Si usted está leyendo esta columna es debido a que el columnista sigue siendo pobre. Loterías aparte, yo no sé esa manía de no enviar un jamón. Que apreciamos al columnista, se le envía un jamón. Que no dice nada interesante, jamón al cante para que se calle. Que discrepamos con él, pues un jamón a ver si se ablanda y ve otros ojos (y más tocino) nuestros argumentos.

Enviar un jamón está minusvalorado pero tal hábito lo ve uno como de bondad y bonhomía. De buen lector. Pero ahora el lector, por no enviar, no envía ni cartas al director. Si acaso, hace un comentario en la web. Mandar un jamón propicia la admiración o la reconciliación, el agradecimiento e incluso el acercamiento a ideas filantrópicas. También da una gran alegría a la familia del que lo recibe. Sea familia de columnista o de mediopensionista. Incluso de filatélico. Pruébelo y ya verá.

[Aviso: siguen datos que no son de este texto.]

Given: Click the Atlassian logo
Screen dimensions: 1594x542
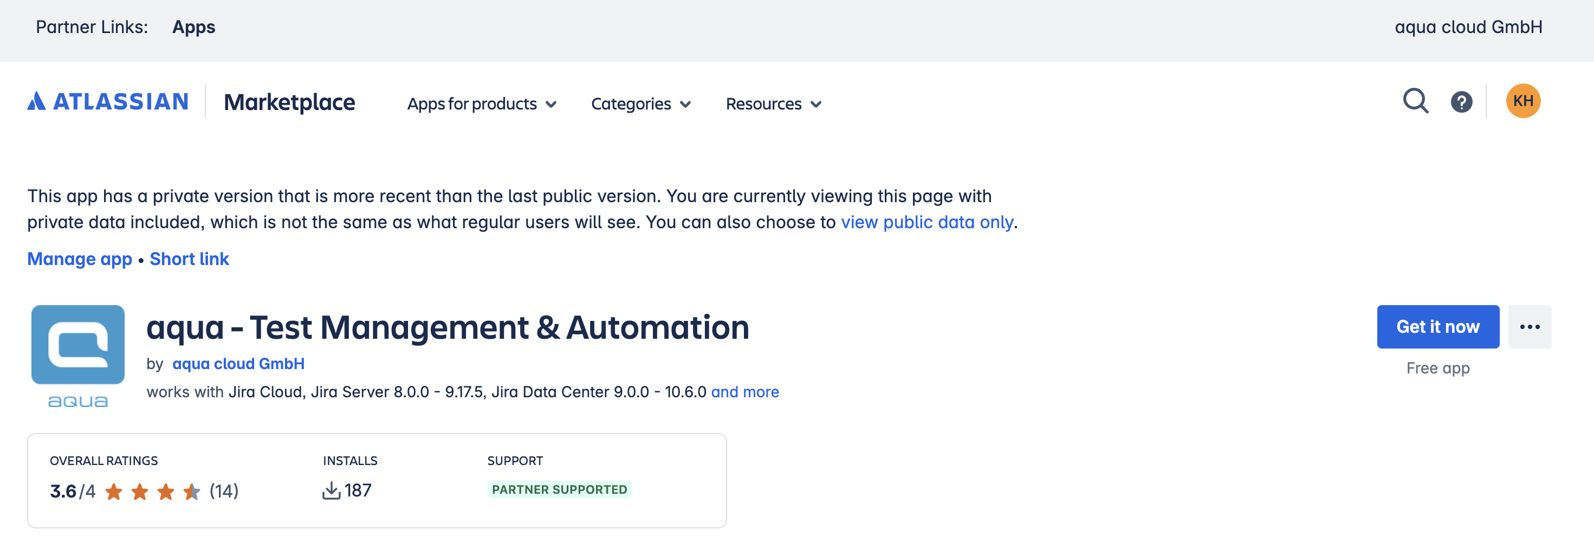Looking at the screenshot, I should pos(108,101).
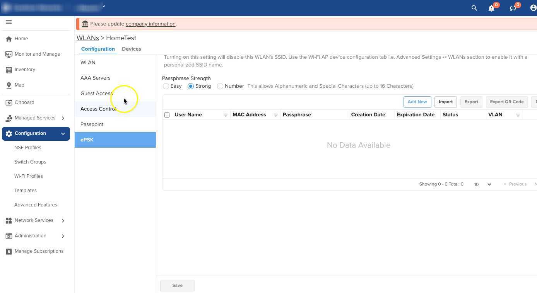Open the AAA Servers section
The height and width of the screenshot is (293, 537).
pos(96,78)
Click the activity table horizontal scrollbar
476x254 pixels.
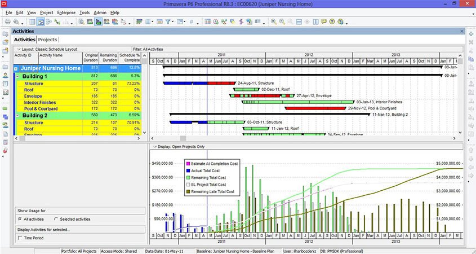tap(78, 138)
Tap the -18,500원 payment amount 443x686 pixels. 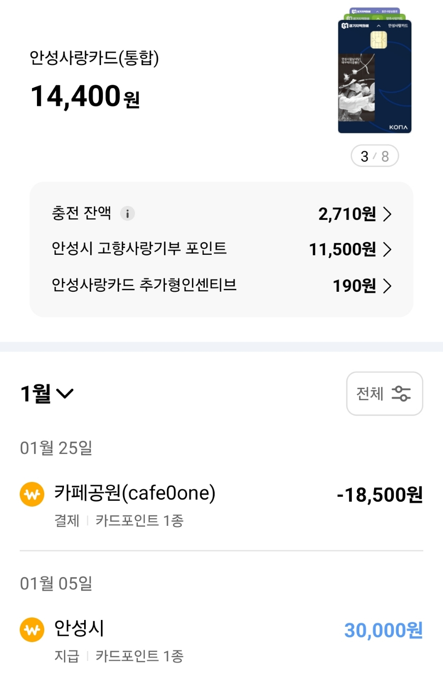380,495
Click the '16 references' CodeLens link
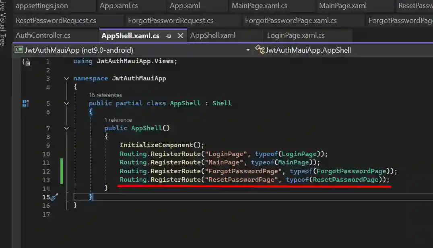The height and width of the screenshot is (248, 433). [105, 95]
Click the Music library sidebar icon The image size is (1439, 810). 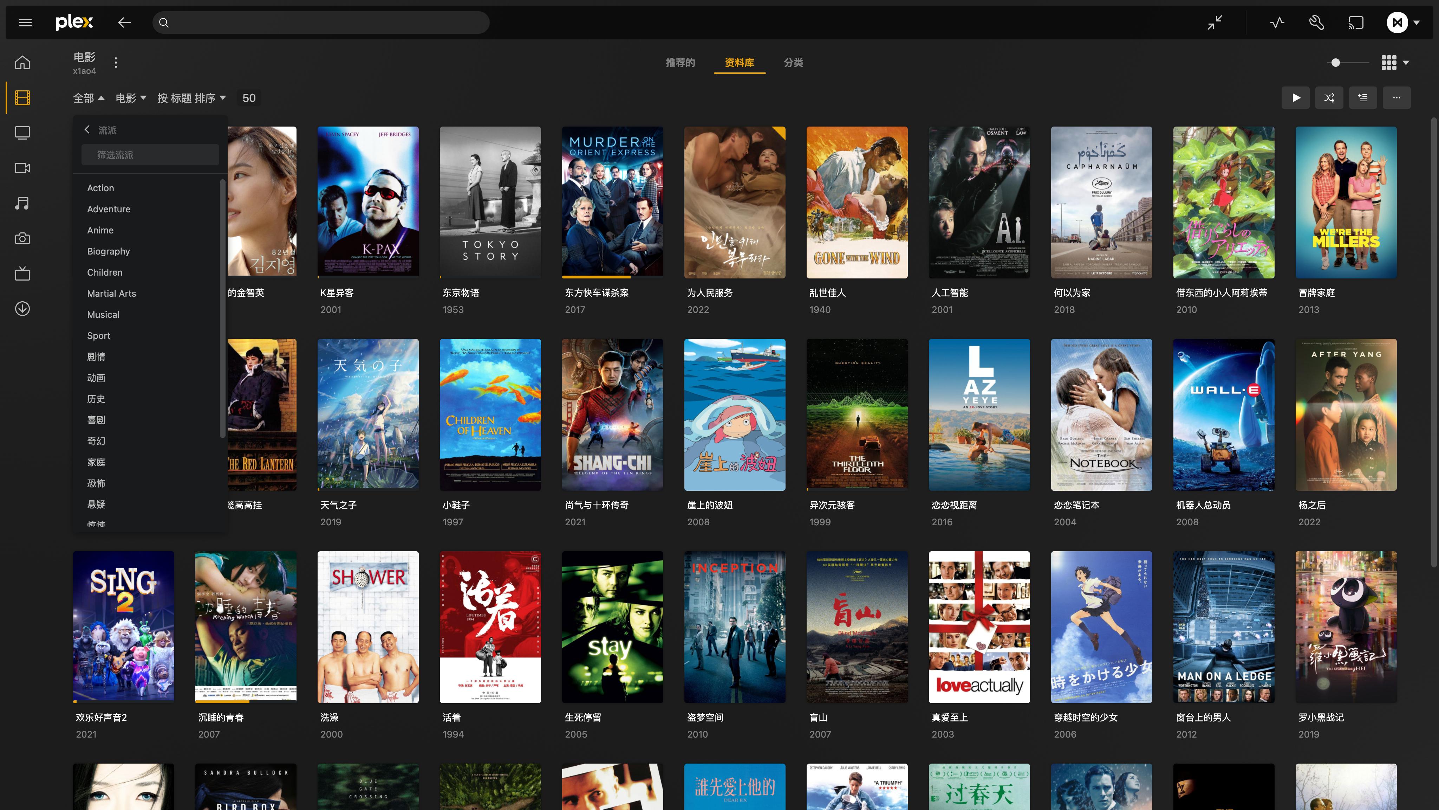coord(22,203)
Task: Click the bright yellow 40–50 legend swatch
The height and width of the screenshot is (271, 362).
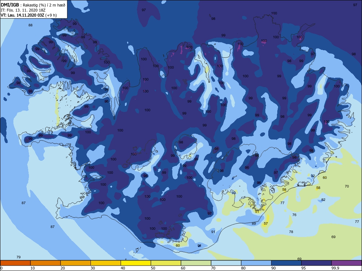Action: point(136,263)
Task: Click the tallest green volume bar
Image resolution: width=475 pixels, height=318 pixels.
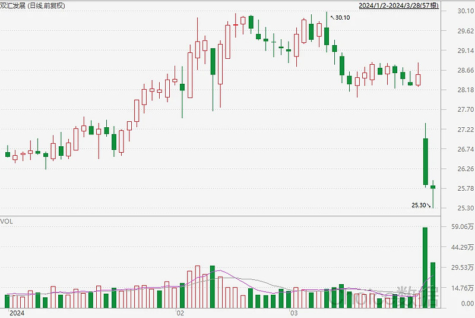Action: pyautogui.click(x=425, y=266)
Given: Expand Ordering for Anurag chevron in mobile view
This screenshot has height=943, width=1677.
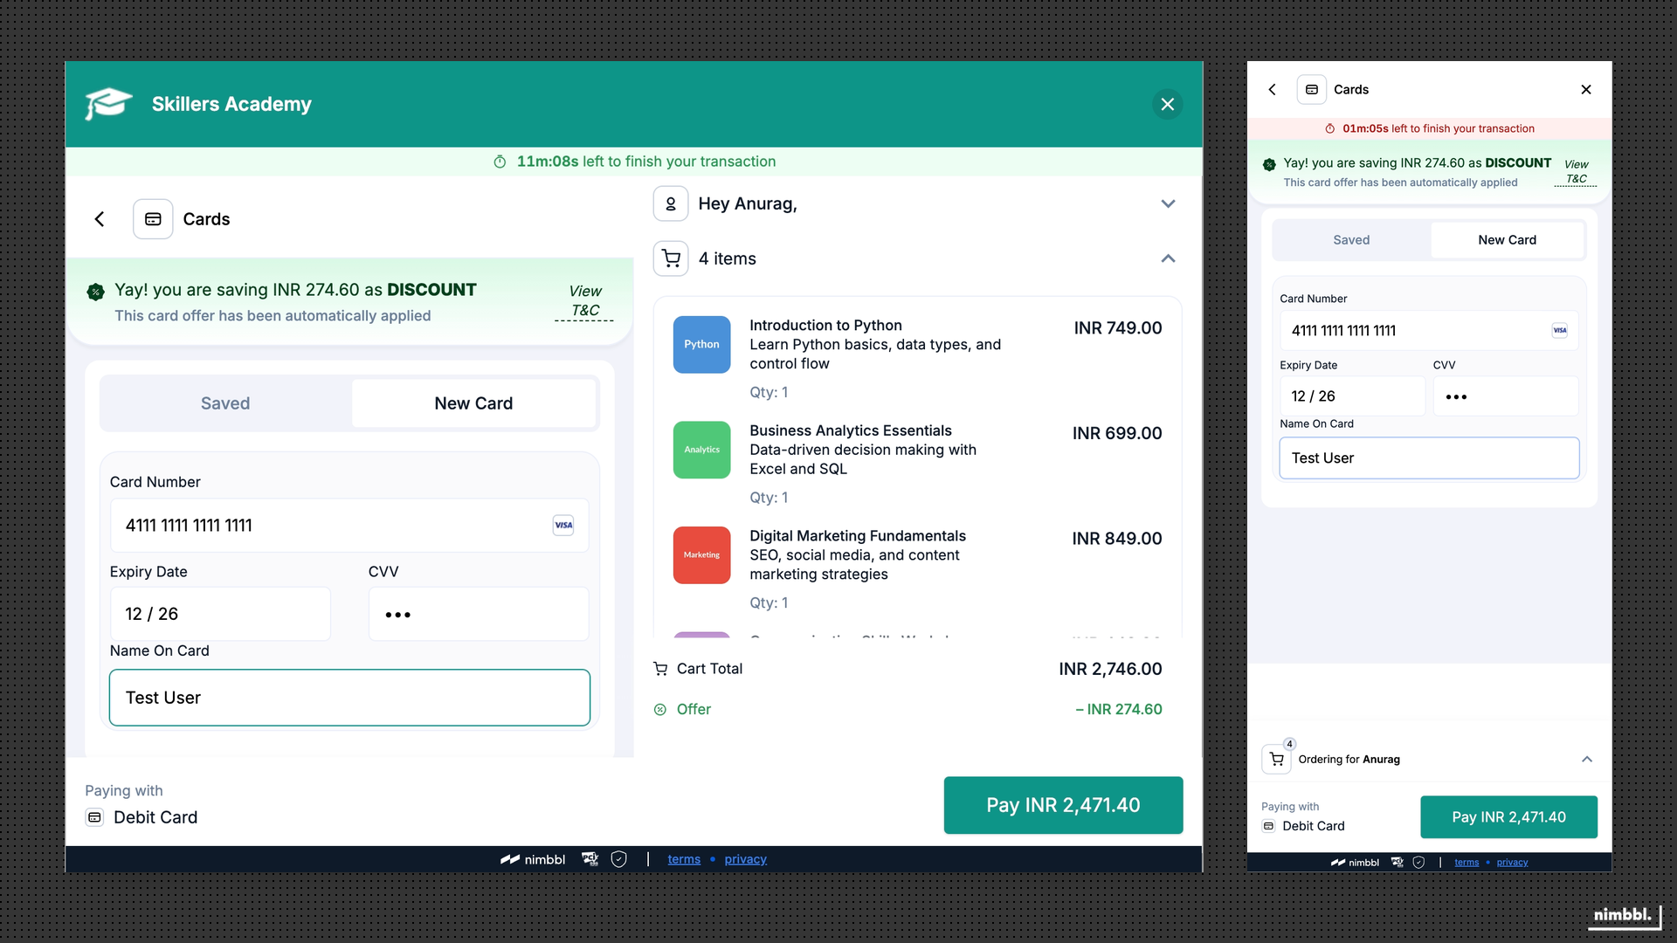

La sociedad jamonea poco en estos tiempos de Amazon. Se envían libros y flores y hasta botellas de vino, pero una botella de vino sin un jamón que la acompañe en la despensa o cocina está como tristona y huidiza, temerosa de ser abierta sin buena compañía.

Aquí junto al ordenador tengo una botella de aceite de oliva, que no es para engrasar las ideas y sí obsequio de una gran empresa, que no es muy jamona pero al menos nos invita a pringarnos con grasa saludable.

Un jamón no es un soborno, es un estímulo, una ilusión, unas lonchas que uno corta para comer con la parienta hablando maravillas de la empresa que lo ha enviado.

El columnista que se alimenta de bellotas produce argumentos ibéricos. Antaño se hablaba de la elegancia social del regalo. Hoy se habla (al secretario) diciéndole, Manolo, envíale una felicitación a Perengano. Y Perengano recibe un correo electrónico deseándole feliz Navidad. Incluso próspero año nuevo. Pero de jamón, nada.

Ni siquiera un paquetito de finas lonchas, cien gramos, que te abres y lo acompañas con unos piquitos y te dan ganas de abrazar a todo el mundo.